How To Meet Your Life Partner
       So here I am, going to give you advice already! Dick and I met in our mid forties and by god, neither one of us wanted anything to do with a relationship.  The only thing I have to say about this is that if you are still living alone and run across somebody who catches your eye, do not let the opportunity pass. Say something! Catch their eye and make them say something! Let your chair fall over in front of them or drive in front of them. Ask for directions or to try on these gloves please because their hands look the same size as your brother / sister. Lie if you have to but never, ever let an opportunity pass to meet someone. 
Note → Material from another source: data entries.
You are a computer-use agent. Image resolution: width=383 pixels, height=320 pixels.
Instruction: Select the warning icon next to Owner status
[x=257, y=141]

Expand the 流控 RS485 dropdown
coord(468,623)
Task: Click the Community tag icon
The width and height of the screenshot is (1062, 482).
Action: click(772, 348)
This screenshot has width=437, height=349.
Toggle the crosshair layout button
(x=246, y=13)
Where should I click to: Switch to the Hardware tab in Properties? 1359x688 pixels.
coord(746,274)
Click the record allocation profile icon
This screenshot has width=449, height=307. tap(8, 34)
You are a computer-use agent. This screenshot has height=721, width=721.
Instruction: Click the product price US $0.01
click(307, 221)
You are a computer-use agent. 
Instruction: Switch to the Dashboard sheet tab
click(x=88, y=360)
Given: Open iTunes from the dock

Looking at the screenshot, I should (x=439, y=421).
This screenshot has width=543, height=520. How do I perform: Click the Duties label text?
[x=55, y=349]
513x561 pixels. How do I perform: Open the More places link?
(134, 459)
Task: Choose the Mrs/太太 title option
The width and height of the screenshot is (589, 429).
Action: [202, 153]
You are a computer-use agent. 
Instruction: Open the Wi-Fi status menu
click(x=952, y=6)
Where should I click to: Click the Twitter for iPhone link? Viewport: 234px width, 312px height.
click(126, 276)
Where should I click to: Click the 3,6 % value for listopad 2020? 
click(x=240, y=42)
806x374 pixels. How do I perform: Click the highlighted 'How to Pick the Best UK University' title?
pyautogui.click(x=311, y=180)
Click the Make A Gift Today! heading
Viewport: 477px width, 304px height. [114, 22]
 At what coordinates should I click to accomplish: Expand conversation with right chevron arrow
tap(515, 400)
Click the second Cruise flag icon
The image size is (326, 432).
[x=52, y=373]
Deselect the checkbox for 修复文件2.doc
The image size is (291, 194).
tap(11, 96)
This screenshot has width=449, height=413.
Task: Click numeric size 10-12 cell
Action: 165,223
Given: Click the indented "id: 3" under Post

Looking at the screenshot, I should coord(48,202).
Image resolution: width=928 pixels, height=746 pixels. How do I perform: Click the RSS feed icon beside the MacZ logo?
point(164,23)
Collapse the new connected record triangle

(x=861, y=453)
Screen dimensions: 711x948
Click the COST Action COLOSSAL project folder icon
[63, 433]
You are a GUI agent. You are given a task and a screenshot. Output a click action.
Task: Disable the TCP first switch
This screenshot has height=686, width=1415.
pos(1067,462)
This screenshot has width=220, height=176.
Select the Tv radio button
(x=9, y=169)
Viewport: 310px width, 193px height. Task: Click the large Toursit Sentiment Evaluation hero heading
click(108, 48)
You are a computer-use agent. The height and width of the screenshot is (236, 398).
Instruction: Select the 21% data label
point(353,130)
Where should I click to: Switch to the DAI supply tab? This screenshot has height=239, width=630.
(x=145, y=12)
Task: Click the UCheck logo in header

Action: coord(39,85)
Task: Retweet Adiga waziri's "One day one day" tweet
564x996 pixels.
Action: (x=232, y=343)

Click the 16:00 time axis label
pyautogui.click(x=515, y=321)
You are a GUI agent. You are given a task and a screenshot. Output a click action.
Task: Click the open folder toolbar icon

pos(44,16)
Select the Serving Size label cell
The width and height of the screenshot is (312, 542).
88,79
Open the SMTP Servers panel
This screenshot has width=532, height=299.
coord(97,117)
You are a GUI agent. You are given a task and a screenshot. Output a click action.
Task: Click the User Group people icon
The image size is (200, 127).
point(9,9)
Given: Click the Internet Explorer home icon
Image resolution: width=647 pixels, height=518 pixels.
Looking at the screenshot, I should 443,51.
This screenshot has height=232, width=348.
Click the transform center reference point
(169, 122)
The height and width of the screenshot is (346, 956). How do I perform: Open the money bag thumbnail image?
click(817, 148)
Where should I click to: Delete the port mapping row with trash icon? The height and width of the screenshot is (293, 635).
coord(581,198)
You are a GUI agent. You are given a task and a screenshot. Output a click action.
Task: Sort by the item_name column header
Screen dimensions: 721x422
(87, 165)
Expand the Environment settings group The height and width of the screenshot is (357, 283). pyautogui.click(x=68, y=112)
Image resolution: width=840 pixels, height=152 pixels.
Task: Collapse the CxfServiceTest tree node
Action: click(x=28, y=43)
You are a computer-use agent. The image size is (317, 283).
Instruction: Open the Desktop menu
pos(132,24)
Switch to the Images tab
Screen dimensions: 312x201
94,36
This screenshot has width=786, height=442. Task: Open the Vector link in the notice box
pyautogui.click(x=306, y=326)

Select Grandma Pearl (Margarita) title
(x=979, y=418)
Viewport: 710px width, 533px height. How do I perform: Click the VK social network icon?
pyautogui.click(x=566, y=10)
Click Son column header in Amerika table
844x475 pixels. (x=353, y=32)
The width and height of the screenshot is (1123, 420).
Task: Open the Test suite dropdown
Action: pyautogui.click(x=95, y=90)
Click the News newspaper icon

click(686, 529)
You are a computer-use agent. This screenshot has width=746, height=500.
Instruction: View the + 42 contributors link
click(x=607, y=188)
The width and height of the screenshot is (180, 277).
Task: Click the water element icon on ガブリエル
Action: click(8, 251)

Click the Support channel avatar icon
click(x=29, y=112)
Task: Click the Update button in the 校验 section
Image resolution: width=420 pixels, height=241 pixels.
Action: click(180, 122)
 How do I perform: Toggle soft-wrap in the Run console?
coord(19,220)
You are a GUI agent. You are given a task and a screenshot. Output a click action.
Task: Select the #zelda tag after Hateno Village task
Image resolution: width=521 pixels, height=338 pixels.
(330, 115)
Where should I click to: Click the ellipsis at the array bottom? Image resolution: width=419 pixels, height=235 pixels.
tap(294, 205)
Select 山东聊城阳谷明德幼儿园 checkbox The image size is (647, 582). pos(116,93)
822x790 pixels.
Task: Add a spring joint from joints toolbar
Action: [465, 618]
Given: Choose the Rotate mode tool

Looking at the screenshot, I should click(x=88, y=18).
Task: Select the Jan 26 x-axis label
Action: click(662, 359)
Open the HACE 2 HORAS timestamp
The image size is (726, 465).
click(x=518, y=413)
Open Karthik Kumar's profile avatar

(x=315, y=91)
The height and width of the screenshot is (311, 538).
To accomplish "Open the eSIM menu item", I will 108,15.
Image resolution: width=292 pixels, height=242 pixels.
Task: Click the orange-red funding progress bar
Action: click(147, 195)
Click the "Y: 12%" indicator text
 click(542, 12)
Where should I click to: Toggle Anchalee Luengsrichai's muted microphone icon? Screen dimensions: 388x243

     Always remember that at our age we all have gobs of baggage and for every one of his, you have one of yours to match. Tolerance and negotiation will become your new best friends, but remember; life is more fun with somebody to play with. Decisions come easier with another's support and really... isn't it difficult to brainstorm with yourself? 
      All I can suggest if you still have your original model of partner and you wish you didn't is: Is this a package that you can work with? Is he/ she still better than putting yourself out on a line to get a new partner? Sure, there's ones that drink themselves into a stupor every day or have just poor genetics and I'm all for disposing of the ones that have a tendency to tune up their spouse just for the fun of it. But if your relationship has just gone a little south and you've got lazy with each other then that's stuff you can fix! 
      And to have a good retirement, you'd better get it done before you're stuck in the house together every hour of every day! Get medical help. Get some new clothes. Take care or your personal grooming and pleeaaze.. fix your teeth. If you clean up your own backyard, your partner should start to tag along with you. 
     Go for walks and talk. Yes, about what you dream about and where you want to head. One of the things that I believe has made us so different is that we have a business meeting every six months or so and draw up a business plan for our lives.  We include short term goals, (what we want to get done in six months,) and long term goals. ( Where we want to live in a year or two years. We want a new car in what year?) Not only does it help your finances, but gives you common ground and a connection to each other.  Ask your partner to help you pick out an outfit or just a new pair of those gloves. It all leads up to something, right? 
         My guy is a good one and I'm damned lucky, but we work at it!  

So! It's Saturday afternoon and we're going to the stock car races at South Buxton tonight. (My idea.) I can hardly wait! It's this little dirt D track in Southern Ontario and they really get it on! We'll stop at a grocery store on the way and buy some food to take in 'cause neither one of  us can eat hotdogs or fries anymore.  It'll still be a blast!